(Data shown begins)

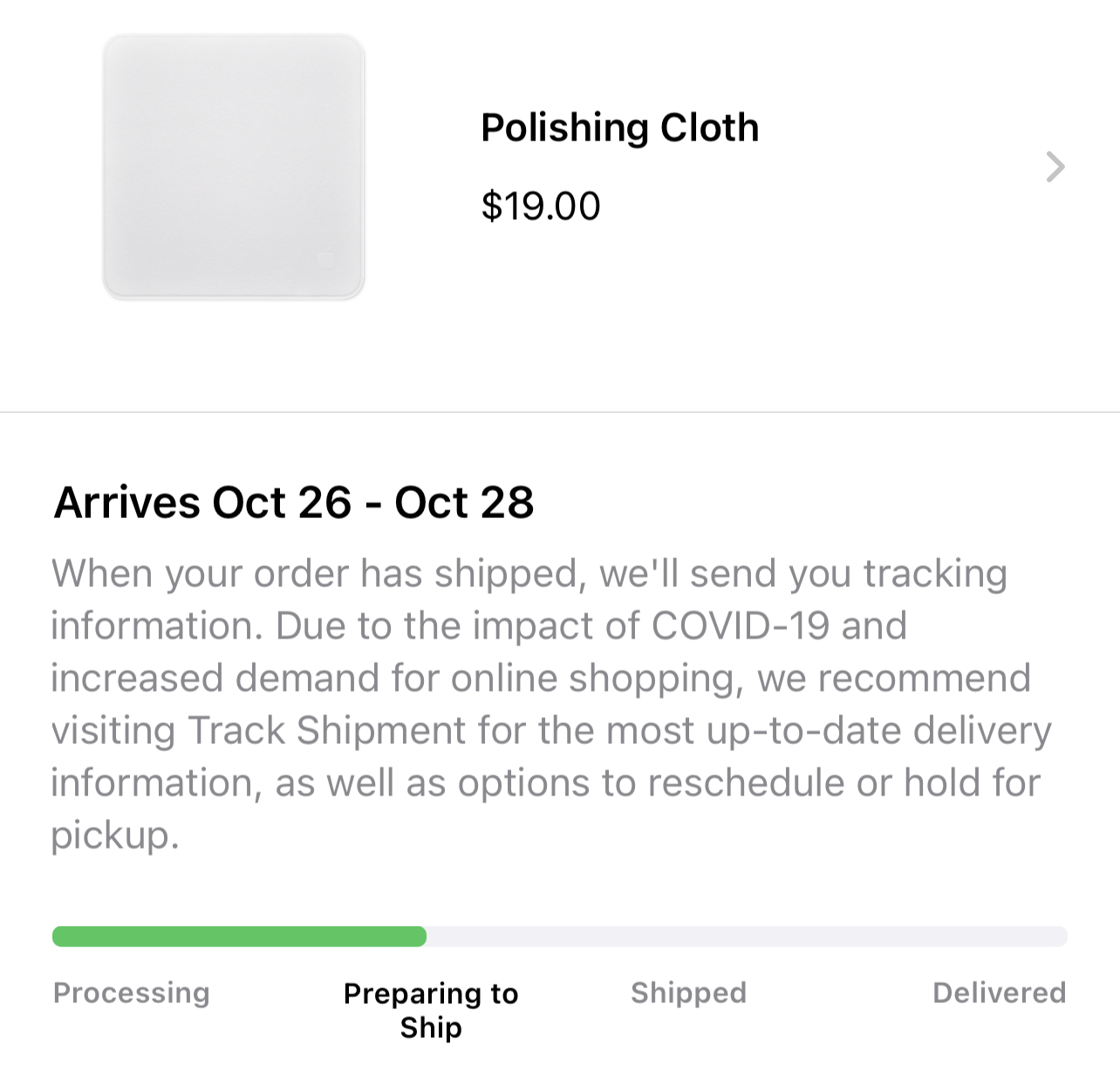Tap the Arrives Oct 26 - Oct 28 heading

tap(294, 503)
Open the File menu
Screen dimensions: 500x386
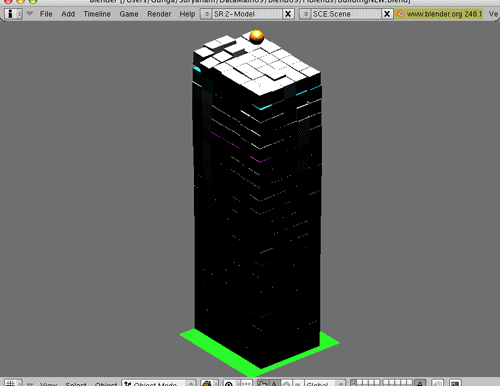tap(46, 14)
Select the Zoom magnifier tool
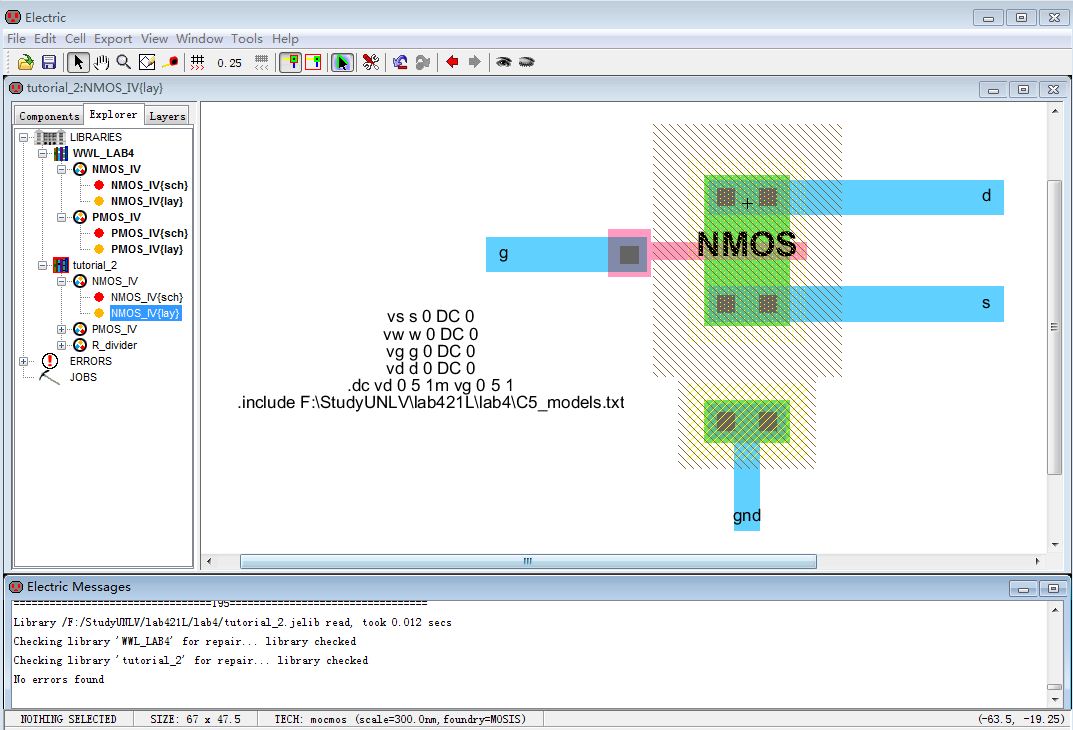The width and height of the screenshot is (1073, 730). [124, 62]

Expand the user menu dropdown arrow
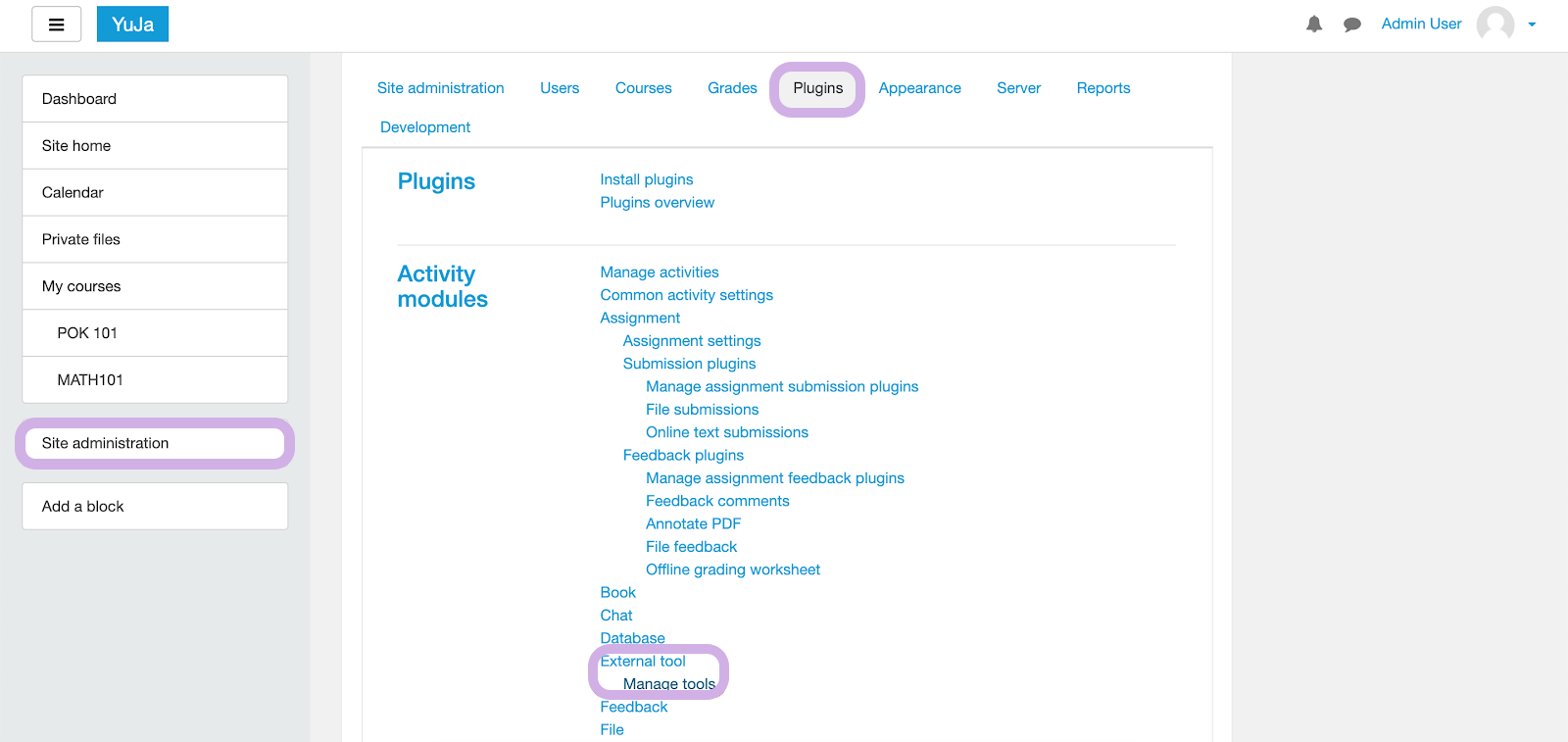pyautogui.click(x=1532, y=25)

(Data shown ends)

[What is needed]
Exactly as they appear, repeat the lines from the one containing "Open the File menu" through the last line of the entries, counting both ends. Pictures stay out.

[Result for this task]
Open the File menu
Screen dimensions: 500x386
tap(46, 14)
Select the Zoom magnifier tool
The width and height of the screenshot is (1073, 730). [124, 62]

Expand the user menu dropdown arrow
pyautogui.click(x=1532, y=25)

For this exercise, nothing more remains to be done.